Ink on linen drawing in the Frank Lloyd Wright Foundation Archives (The Museum of Modern Art | Avery Architectural and Fine Arts Library, Columbia University, New York), #1104.013. The drawing is cropped.

In the Nature of Materials, 1887-1941: The Buildings of Frank Lloyd Wright (New York, Duell, Sloan and Pearce, 1942), by Henry-Russell Hitchcock, figure 175.
Frank Lloyd Wright Foundation Archives drawing number 1104.013.

The footprint of the “garage” was one story above. I mentioned the garage in the photo I showed from 1911 in my post, “This Stuff is Fun for Me“.

“Milk Room” refers to the room in which the milk was stored; not the room in which the cows where milked.

More on the milk room:

Longtime Fellowship member, Cornelia Brierly, said that they placed milk pails in a trough in the room. It was fed continuously with water pumped up to the hill west of Taliesin from the hydraulic ram at Taliesin’s dam below. This—plus the placement of the “Milk Room” with thick, stone, walls, and lack of windows—kept the milk sufficiently cool.

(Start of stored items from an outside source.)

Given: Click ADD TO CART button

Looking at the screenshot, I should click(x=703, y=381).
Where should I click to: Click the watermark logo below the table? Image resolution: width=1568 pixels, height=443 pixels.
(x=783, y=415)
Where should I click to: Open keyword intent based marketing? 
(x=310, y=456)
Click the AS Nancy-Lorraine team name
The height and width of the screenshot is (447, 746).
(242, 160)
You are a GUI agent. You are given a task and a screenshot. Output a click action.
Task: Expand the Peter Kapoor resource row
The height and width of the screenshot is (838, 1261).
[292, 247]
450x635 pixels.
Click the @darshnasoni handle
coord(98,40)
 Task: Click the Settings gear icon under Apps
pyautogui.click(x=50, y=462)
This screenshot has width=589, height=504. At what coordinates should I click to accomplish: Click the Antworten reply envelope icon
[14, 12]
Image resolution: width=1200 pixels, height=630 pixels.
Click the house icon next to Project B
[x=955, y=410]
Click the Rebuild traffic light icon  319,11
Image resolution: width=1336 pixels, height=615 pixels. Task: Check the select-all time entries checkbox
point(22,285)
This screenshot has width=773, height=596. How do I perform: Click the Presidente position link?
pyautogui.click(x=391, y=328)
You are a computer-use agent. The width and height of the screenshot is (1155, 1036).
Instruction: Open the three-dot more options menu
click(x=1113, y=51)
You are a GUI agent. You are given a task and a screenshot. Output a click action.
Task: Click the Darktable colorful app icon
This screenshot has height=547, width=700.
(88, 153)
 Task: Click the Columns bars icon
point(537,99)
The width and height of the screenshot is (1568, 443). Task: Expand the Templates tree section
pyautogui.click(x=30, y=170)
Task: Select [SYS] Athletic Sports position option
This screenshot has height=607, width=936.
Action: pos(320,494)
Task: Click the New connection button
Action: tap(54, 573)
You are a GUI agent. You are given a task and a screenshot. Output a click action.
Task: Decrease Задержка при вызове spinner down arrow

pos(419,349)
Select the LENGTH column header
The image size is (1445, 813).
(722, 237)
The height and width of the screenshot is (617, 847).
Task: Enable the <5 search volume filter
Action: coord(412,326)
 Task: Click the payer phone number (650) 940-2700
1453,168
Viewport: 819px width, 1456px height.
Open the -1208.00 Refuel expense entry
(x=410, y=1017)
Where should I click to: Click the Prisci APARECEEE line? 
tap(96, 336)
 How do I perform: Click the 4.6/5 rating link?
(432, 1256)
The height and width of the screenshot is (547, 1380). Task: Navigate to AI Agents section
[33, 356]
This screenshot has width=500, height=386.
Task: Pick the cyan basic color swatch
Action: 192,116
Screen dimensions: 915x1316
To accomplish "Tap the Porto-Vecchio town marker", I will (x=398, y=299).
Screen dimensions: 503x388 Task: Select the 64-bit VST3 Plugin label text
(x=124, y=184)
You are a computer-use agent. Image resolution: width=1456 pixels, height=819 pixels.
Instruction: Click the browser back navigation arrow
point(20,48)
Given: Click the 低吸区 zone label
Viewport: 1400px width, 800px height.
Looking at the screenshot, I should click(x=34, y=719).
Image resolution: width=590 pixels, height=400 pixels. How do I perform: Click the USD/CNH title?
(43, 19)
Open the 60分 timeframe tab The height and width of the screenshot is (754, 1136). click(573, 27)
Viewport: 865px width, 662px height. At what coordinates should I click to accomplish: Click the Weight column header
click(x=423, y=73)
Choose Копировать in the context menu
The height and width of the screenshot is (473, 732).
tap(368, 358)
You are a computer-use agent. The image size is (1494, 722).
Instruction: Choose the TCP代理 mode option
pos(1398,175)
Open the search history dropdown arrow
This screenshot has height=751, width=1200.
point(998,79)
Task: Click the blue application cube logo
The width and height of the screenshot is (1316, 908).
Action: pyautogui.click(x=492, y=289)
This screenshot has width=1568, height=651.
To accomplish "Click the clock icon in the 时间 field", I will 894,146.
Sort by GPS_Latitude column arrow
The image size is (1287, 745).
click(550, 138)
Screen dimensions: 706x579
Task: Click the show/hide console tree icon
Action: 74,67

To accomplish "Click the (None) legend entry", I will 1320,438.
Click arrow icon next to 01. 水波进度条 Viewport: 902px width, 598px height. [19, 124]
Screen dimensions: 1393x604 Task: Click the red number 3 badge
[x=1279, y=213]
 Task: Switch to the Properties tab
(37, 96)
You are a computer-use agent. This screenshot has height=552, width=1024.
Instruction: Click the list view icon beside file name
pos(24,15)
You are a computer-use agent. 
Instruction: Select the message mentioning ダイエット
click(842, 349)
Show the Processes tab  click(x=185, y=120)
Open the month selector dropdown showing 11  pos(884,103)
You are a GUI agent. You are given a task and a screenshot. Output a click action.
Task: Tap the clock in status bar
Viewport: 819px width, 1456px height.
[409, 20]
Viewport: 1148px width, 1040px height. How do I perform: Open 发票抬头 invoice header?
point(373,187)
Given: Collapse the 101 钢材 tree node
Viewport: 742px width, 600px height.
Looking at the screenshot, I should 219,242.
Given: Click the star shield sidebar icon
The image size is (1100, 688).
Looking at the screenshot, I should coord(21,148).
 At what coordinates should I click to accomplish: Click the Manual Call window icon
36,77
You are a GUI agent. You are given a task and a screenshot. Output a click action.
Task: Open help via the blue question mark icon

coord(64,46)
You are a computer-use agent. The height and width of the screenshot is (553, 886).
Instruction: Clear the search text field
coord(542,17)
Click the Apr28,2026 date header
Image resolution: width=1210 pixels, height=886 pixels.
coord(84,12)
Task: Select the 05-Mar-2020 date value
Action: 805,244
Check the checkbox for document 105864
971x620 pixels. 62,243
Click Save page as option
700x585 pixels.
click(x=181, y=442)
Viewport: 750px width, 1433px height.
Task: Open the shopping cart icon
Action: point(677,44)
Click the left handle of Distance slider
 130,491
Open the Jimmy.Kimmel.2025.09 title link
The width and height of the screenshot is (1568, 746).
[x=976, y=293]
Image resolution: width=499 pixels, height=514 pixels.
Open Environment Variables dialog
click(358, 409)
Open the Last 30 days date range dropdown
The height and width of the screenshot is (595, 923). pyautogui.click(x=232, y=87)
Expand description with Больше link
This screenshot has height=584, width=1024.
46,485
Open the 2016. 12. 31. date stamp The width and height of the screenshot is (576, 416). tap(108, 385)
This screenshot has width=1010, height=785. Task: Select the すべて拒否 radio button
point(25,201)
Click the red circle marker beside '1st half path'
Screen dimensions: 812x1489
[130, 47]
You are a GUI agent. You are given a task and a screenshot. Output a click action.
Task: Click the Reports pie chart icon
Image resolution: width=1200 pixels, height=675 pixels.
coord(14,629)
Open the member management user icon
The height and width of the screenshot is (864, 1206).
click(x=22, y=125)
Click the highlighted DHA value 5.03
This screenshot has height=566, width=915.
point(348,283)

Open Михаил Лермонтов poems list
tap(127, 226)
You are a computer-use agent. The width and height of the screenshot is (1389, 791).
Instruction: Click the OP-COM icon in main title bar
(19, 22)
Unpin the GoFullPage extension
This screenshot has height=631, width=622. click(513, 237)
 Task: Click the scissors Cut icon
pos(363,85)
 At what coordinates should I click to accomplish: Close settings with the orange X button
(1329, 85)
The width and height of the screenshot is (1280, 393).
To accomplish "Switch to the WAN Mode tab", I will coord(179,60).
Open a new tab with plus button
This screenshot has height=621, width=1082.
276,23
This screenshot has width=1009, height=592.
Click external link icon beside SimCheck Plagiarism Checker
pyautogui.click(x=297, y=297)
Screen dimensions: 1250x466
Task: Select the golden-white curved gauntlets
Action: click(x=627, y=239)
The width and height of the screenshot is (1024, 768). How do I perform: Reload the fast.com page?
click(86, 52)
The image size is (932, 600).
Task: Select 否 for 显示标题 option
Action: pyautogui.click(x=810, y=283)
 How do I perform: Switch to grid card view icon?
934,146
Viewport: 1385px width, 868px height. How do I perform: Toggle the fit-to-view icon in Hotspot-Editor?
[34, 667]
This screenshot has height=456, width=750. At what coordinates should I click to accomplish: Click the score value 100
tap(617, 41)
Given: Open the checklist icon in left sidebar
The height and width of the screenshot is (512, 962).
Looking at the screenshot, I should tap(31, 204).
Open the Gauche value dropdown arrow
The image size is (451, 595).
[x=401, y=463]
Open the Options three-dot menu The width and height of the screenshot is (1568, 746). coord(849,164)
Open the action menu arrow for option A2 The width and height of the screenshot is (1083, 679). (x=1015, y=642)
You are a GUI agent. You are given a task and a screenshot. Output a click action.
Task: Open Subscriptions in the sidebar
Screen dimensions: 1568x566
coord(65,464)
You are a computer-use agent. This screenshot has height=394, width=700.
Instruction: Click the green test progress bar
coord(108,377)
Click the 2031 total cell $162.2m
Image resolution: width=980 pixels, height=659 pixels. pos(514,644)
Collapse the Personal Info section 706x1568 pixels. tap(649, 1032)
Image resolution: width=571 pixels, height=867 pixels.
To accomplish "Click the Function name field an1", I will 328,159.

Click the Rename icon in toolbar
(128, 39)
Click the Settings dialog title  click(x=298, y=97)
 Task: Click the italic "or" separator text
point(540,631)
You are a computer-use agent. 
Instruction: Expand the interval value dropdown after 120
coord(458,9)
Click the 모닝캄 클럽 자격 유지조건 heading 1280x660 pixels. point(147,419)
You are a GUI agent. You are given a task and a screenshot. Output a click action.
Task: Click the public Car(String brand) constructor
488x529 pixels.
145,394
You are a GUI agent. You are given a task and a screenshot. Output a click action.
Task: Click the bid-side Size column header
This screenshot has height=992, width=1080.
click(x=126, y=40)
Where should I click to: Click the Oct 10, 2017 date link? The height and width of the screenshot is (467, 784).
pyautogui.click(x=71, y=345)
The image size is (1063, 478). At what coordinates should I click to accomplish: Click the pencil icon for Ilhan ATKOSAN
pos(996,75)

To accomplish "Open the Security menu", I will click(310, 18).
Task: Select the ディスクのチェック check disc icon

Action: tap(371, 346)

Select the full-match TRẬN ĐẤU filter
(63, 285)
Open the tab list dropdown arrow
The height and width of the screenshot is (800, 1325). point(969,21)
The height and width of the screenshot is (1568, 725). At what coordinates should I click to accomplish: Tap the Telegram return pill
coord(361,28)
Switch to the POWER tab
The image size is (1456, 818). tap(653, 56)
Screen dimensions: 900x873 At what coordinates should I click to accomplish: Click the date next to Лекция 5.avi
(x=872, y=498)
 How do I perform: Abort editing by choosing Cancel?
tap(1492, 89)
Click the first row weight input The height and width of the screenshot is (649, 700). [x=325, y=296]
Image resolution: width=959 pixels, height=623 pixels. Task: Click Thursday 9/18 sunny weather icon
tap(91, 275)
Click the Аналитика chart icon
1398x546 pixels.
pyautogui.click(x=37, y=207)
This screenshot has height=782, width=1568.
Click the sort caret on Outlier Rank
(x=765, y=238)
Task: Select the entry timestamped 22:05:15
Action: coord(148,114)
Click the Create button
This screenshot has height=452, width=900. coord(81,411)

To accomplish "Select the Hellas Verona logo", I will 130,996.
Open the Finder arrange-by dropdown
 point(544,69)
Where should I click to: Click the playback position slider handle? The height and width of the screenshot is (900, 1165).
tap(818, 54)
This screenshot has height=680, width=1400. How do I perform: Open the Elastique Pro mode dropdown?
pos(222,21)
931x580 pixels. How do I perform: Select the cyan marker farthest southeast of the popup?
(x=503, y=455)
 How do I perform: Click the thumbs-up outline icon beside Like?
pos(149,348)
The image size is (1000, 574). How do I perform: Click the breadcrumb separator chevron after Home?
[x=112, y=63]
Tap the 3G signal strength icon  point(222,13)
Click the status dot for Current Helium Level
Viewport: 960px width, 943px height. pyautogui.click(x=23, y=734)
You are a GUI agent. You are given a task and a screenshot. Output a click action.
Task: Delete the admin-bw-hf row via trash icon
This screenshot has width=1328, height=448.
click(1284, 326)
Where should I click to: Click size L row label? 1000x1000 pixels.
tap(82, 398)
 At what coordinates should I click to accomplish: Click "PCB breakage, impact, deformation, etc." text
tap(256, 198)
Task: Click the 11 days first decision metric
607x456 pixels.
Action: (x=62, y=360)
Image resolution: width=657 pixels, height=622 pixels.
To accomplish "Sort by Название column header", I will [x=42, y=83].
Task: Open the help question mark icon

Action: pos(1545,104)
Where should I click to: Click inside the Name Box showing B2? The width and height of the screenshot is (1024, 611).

At the top of the Hill Tower, 3 apprentices lived in the rooms for years.

Until

one apprentice went to visit his family.

According to Joe Fabris (in the Fellowship for decades), while the apprentice—Richard Erickson—was visiting his family in 1949 or ’50, Wright decided to change the room, which was above the Hill kitchen. In order to provide more ventilation, Wright removed the floor of Richard Erickson’s room.2

Joe told Indira that,

“There was a door up there from the Tower landing which came into this room. So when Richard came back he opened his door and all he saw was a big hole!”3

 

 

Originally Published November 25, 2024
The photograph at the top of this post is available here in the National Library of Australia, Milton Nicholls collection.


Notes

  1. Edgar Tafel. Apprentice to Genius: Years with Frank Lloyd Wright (McGraw-Hill, Inc., New York, 1979), p. 37.
  2. “Joe” told this to Indira Berndtson, the (retired) administrator of historic studies, collections and exhibitions for the Frank Lloyd Wright Foundation in an interview on August 10, 1990.
  3. Page 20 of the interview transcription. Joe’s appeared in this blog before. I put a photograph of him helping Wright onto his horse in my blog post, “Taliesin Kitties“.